Described as the nation’s first community development and environmental bank, ShoreBank has about $2.1 billion in assets. ShoreBank Corp., the bank’s holding company, has expanded outside of Chicago and has banks and nonprofit affiliates in Cleveland, Detroit, the Upper Peninsula of Michigan, and the Pacific Northwest.

Between 1979 and 2003, affiliate ShoreBank Development Corp. (SDC) developed more than 3,000 units of affordable housing. In 2002, the SDC board decided that it no longer enjoyed any strategic advantage compared to other developers of affordable housing and decided that it could best support affordable housing development by lending to locally owned small developers, thus it got out of this businesses at that time, according to a representative.

In 2006, 74 percent of the loans made by ShoreBank qualified as mission loans, which includes community development loans, conservation loans, and investment in real estate it owns.
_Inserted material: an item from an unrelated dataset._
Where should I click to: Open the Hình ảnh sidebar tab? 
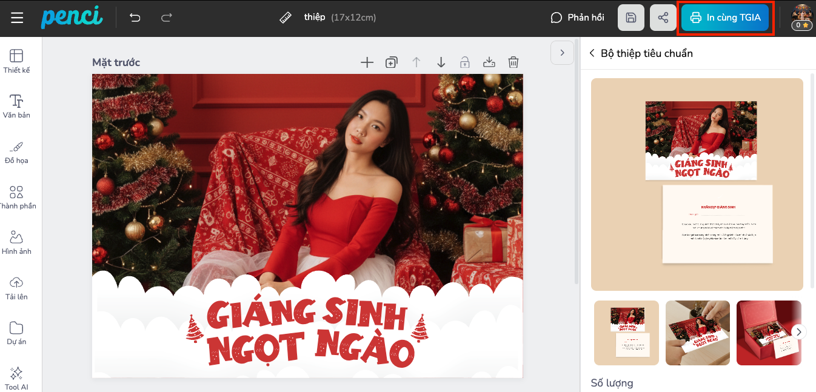point(16,242)
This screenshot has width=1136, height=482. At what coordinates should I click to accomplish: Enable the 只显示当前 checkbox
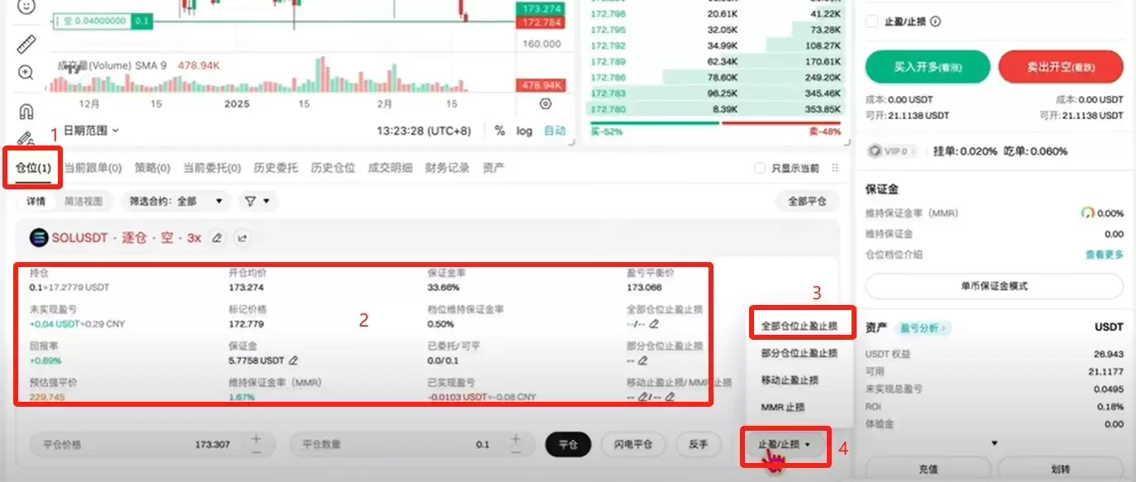click(x=759, y=167)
About three months ago, the corporation named Joseph E. Hasten as CEO of ShoreBank, the company’s Midwest banking unit.

Pushing the edge

As the CRA turns 30 years old this year, Grzywinski remains a defender of its mission.
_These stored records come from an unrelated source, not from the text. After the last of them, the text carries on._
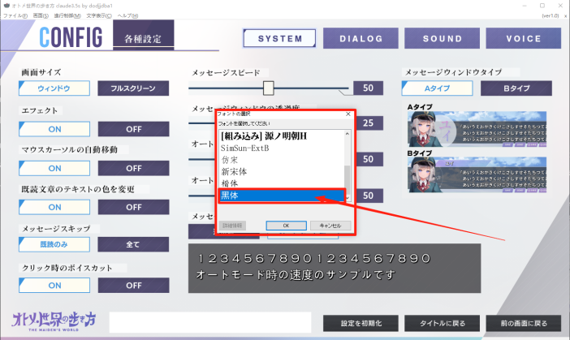Open the ファイル menu
Screen dimensions: 570x340
click(x=13, y=15)
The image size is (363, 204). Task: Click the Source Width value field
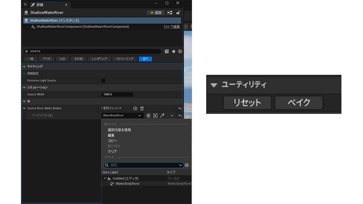click(117, 94)
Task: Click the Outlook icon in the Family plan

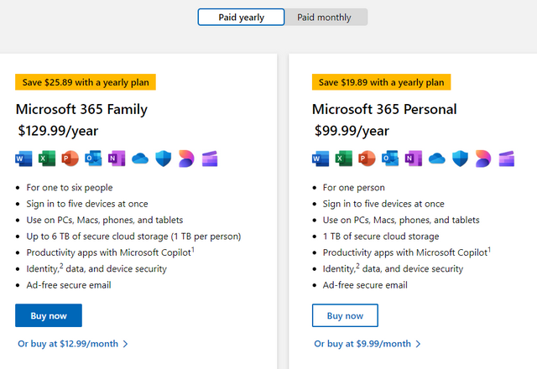Action: 93,159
“I believed then and now that if you do the job the right way and focus on the fundamentals of business, that loans in innercity neighborhoods could be as good as loans in other neighborhoods,” he said.

The CRA, he said, has changed the way banks view those neighborhoods.

Grzywinski, who is married with three children, was recognized in 2005 with the John W. Gardner Leadership Award from the Independent Sector, a network of charitable and philanthropic organizations.

The for-profit corporation has seven nonprofit affiliates, including the Center for Financial Services Innovation, which facilitates industry efforts to serve “underbanked” consumers. In addition, the corporation’s work has extended overseas with for-profit ShoreBank International providing consulting and training services to financial institutions in Africa, Asia, Eastern Europe, and South America.

ShoreBank officials also like to say their causes have gone from redlining to greenlining, meaning that environmental issues have become a big focus. They are providing information to real estate borrowers on ways to improve buildings’ energy efficiency, financing the decontamination and redevelopment of abandoned manufacturing sites, and financing improvements in business processes to reduce waste or use of toxic materials.

“We try to keep pushing the edge in what banks can do,” Grzywinski said. And, along the way, maybe change the world.